My belief is that the dogs indicated that they recognized separate places where scent existed, but that they did not actually find or determine direction and exact track. They probably could not tell if the scent was from the girls walk to or from the mall.
 
Steve:

Where exactly is the creek that you reference? Is it along Drumm Avenue somewhere? Curious.

The only place where I might place a natural stream (not a rain water run-off area) would be close to the Kensington Gardens pond, near the intersection of Drumm and McComas. That pond is stream fed. But where the actual stream runs, I do not know.

Steve, where does the stream you refer to run?
 
4714 Baltimore Ave. Hyattsville, MD

The above address, which Welch claimed to have been his on 1 April 1975 is located only a few blocks north of the Peace Cross in Bladensburg, just inside the city limits of Hyattsville.

It is one of only two side-by-side residential houses set in a commercial/industrial area. It is a two story house probably built around 1930, and still standing, still residential.

This house is quite a ways from Wheaton Plaza. Certainly not walking distance. Probably about a 45 minute drive by car.
 
I figure that during and after rainstorms there is probably going to be a stream running just east of the 1967 (and 1975, presumably) western boundary of the nursing home, that will empty out into the storm drain on Drumm. I believe this is the same boundary that nowadays separates the Drumm Court subdivision from the Starner Court subdivision. It is quite possible or even likely that the path that the Lyon sisters took ran near this boundary, perhaps in the conservation easement that exists now in the western part of the Drumm Court subdivision. Near the middle of this easement there is a sewer easement dating from 1947, which I suppose has a sewer in it. Sewers tend to be built near places where creeks might be, since sewers need to be downhill from most of the surrounding land (as creeks are), and houses, etc., can't well be built near streams without having flooding problems. And conservation easements (which prohibit the cutting of trees except for extraordinary circumstances) tend to be designated near streams or gullies from temporary streams, where erosion is especially possible. It is obvious looking at topographical maps that there is something of a valley running about where the sewage easement is, even though there is no stream marked. This sewage easement starts at the end of Jennings Pl (the stub of a road that was never extended that the Washington Times article suggests is where the path through the wood started) and empties out into the clearing south of Hobson (eventually ending up near the storm drain, but probably not going into it since Montgomery County reasonably tries to separate sewage from storm drain runoff to make sewage treatment less costly). One possibility is that there was a path on or next to the sewer for maintenance purposes, which would have been on nursing home land, though.
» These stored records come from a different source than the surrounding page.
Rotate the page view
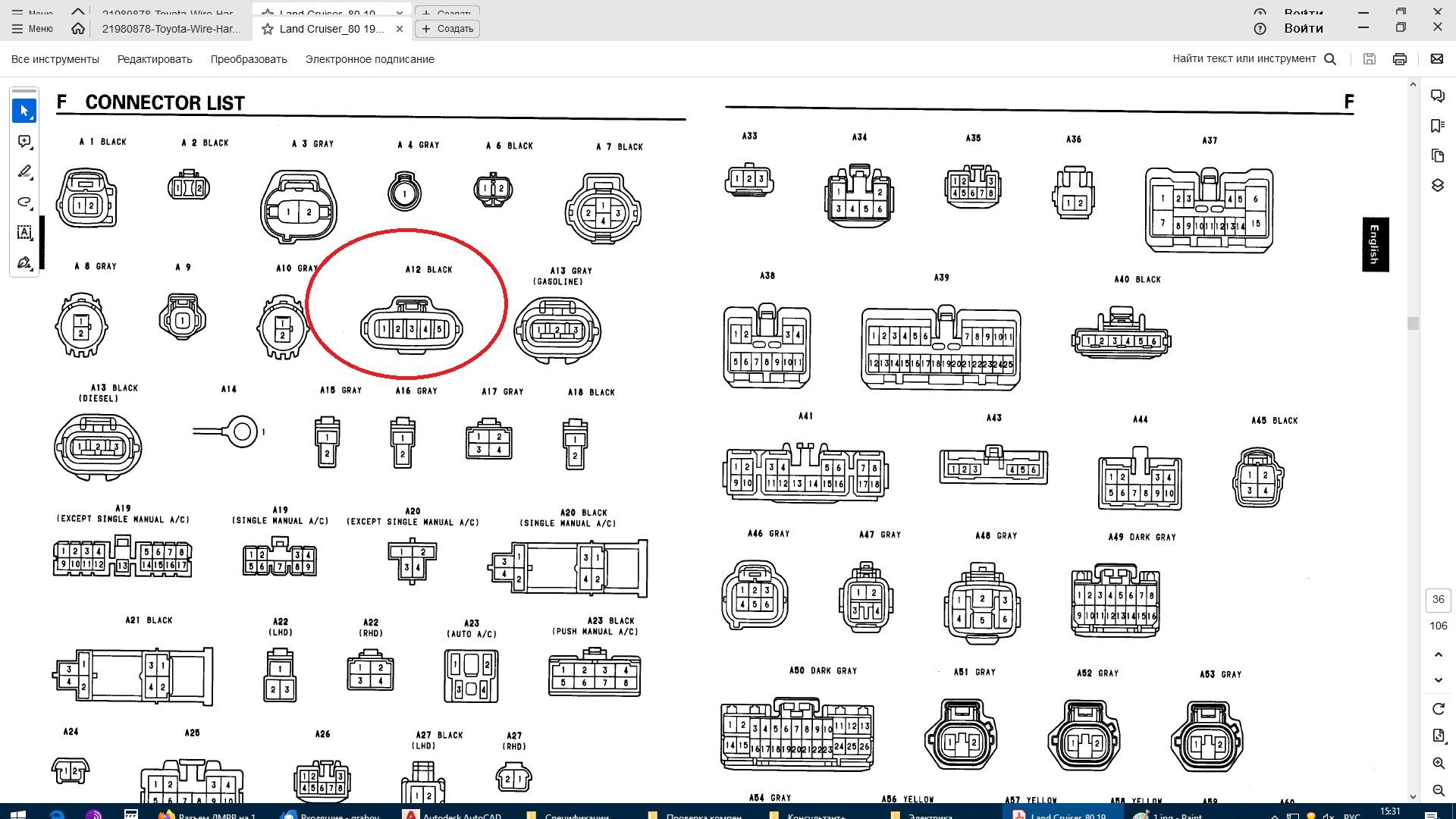The width and height of the screenshot is (1456, 819). coord(1438,708)
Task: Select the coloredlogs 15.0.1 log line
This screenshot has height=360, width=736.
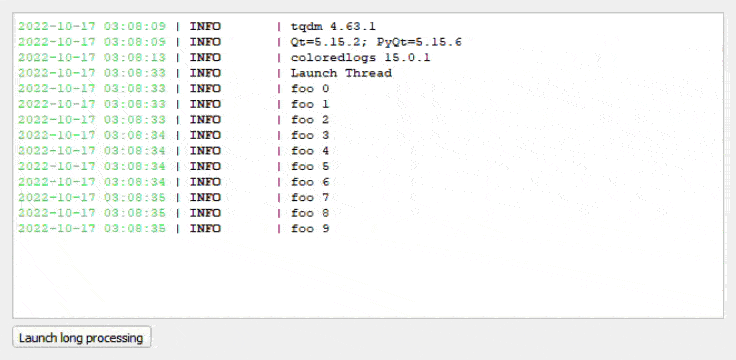Action: pos(360,58)
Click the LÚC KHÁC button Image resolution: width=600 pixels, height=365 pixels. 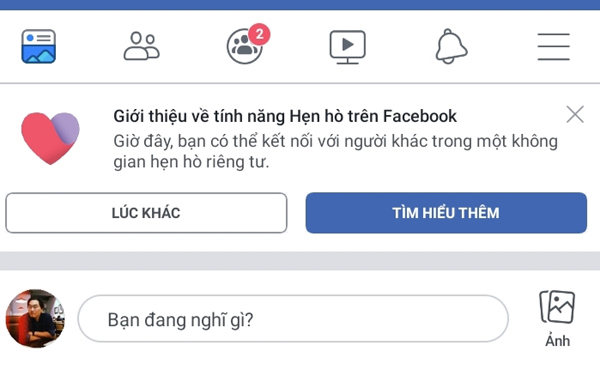point(146,213)
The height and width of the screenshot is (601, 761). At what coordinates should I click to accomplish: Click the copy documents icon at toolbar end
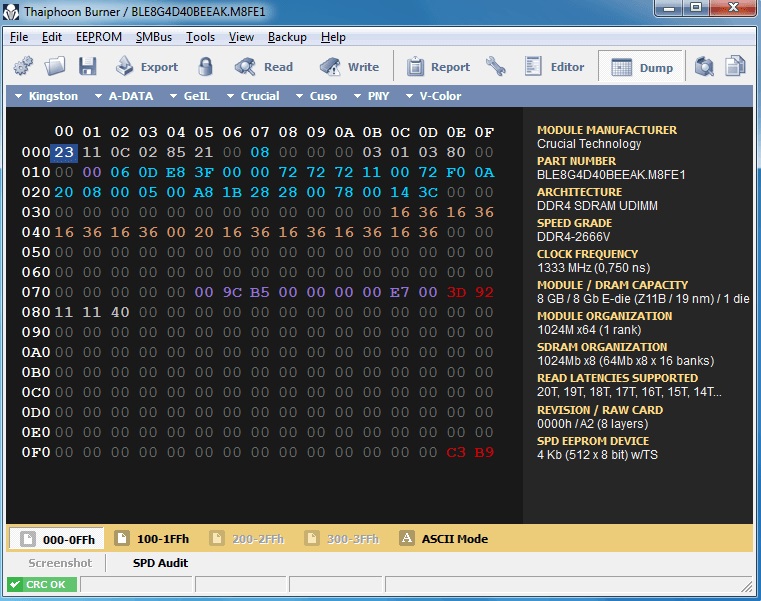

A possibility is that a gully existed in the conservation easement, especially in the clearing south of Hobson (where there were no tree roots to protect from deep erosion), and that the path ran just west of this gully, more along the border line. When there is a sudden drop in a stream, there can be a great deal of undercutting taking place downstream from the drop. There is a place like that in the forest near our house here in North Carolina, where an intermittent stream goes over a large tree root that blocks the stream, producing a sudden drop. The left bank below is so scoured out underneath that the bank overhangs the stream by several feet, which we avoid walking on and which would be downright scary to be underneath. Now, if there were an overhanging bank overhanging (cantilevering) a stream, underneath would probably be the same scary, muddy, messy wet dirty area that exists in the stream bank here--I can't imagine the Lyon sisters would have gone into such a place (even to look at frogs that tend to hang out in such places at right time of year).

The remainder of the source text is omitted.